O dólar começou fevereiro ameaçando ficar abaixo do patamar de R$ 2,60 pela primeira vez desde o dia 4 de junho de 2002. Durante a tarde, a moeda americana chegou a cair para mínima de R$ 2,603 (baixa de 0,26%), mas acabou fechando estável, a R$ 2,61. Segundo operadores, o Banco do Brasil fez compras de divisas para o governo no período da tarde, o que evitou que a moeda ficasse abaixo da barreira psicológica de R$ 2,60. Essa estratégia de "intervenção branca" por meio do banco estatal foi adotada porque o Banco Central já havia promovido leilão no final da manhã.

Nada impedia que o BC realizasse um segundo leilão no mesmo dia. Há precedentes: em janeiro do ano passado, houve dia em que foram realizados três leilões na mesma sessão. Mas hoje a intenção do BC é evitar formalizar para o mercado uma preocupação da autoridade monetária com a forte valorização do real.

Além da tendência internacional da moeda americana, outra força que puxa o dólar para baixo é a contínua perspectiva de entrada de recursos no País. Ontem foi divulgado que, em janeiro, o superávit comercial brasileiro somou US$ 2,183 bilhões. O resultado ficou acima das expectativas. Os bancos esperavam um saldo positivo de US$ 1,7 bilhão.

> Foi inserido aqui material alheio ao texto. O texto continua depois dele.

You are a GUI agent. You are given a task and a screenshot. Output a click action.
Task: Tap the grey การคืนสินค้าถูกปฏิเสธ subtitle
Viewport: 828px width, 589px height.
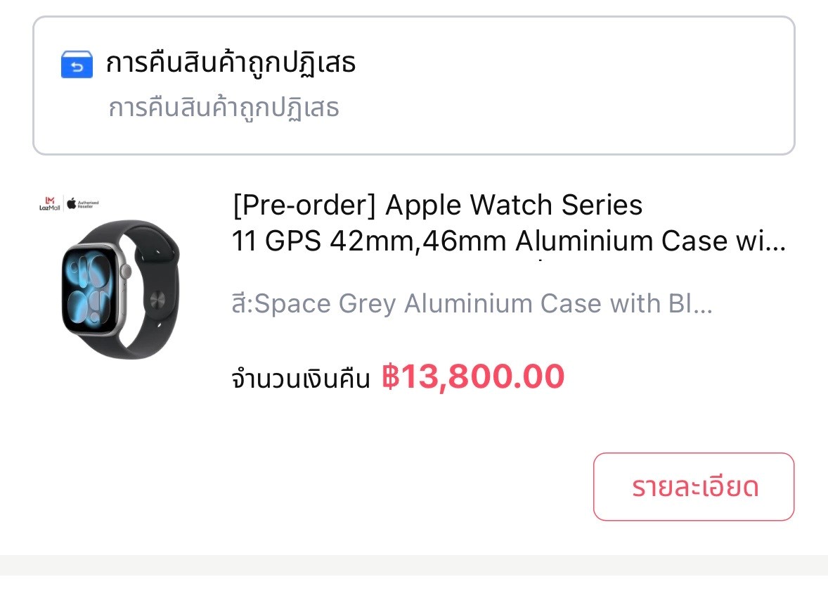coord(224,108)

Os bancos também estão trazendo recursos do exterior. Ontem o Bradesco fechou uma captação de US$ 100 milhões com o lançamento de um bônus de três anos. Esse valor foi o dobro previsto na oferta inicial.

A tomada de empréstimos no exterior por empresas, bancos e governo ajuda a deixar positivo o fluxo de recursos no mercado de câmbio, favorecendo a queda do dólar.